RECORDED DATA:
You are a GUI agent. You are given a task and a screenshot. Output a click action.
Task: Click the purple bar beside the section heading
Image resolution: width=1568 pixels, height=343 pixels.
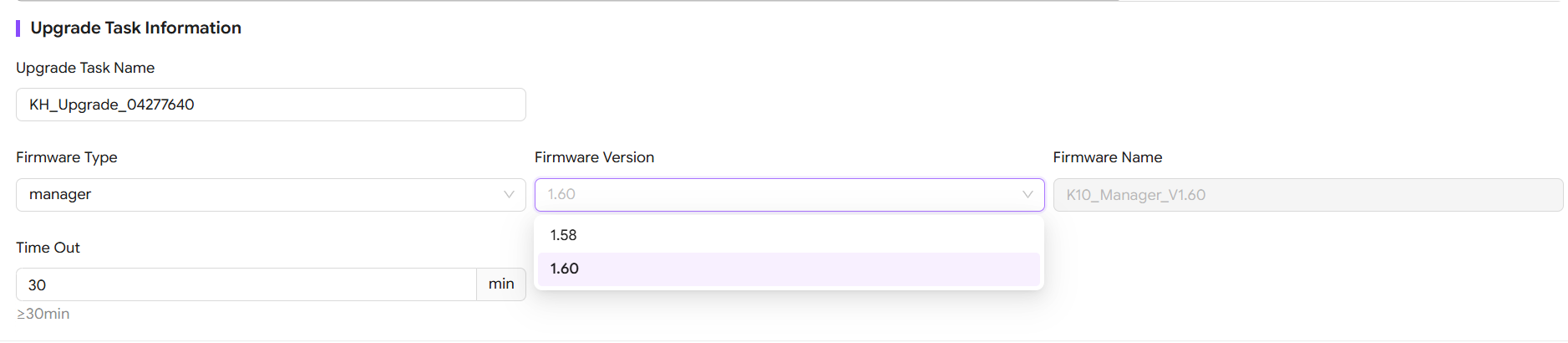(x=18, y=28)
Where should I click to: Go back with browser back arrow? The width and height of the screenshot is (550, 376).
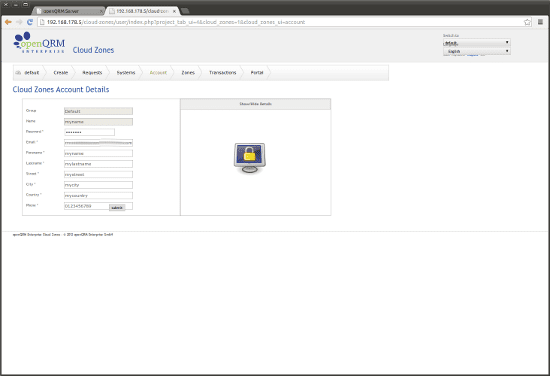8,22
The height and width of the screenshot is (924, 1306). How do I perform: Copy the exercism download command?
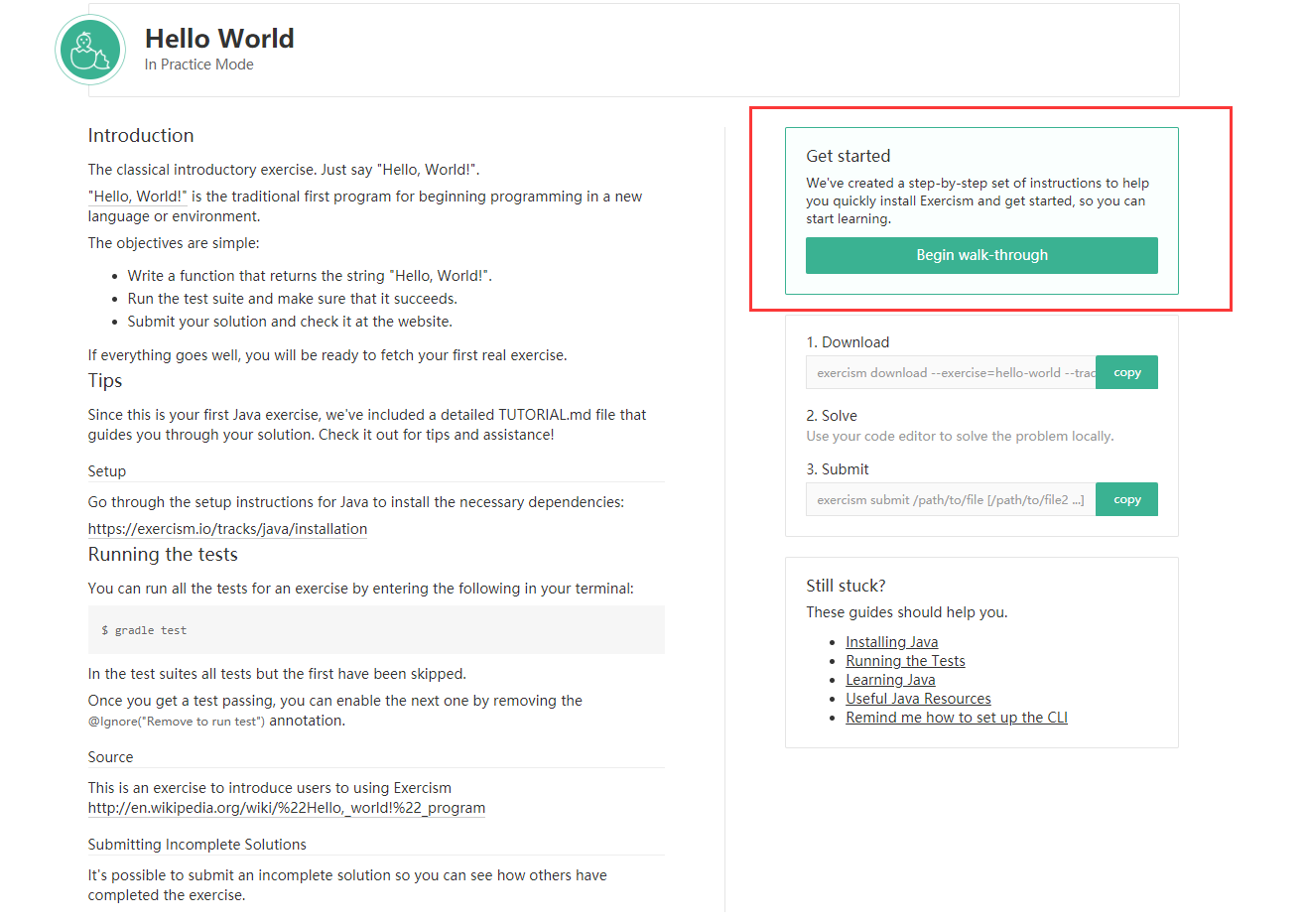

TASK BRIEF:
Set down the entries above word for word, but drop any image.

SOLUTION:
You are a GUI agent. You are given a task and a screenshot. Output a click action.
Task: Click the purple bar beside the section heading
Image resolution: width=1568 pixels, height=343 pixels.
(x=18, y=28)
Where should I click to: Go back with browser back arrow? The width and height of the screenshot is (550, 376).
8,22
The height and width of the screenshot is (924, 1306). How do I perform: Copy the exercism download command?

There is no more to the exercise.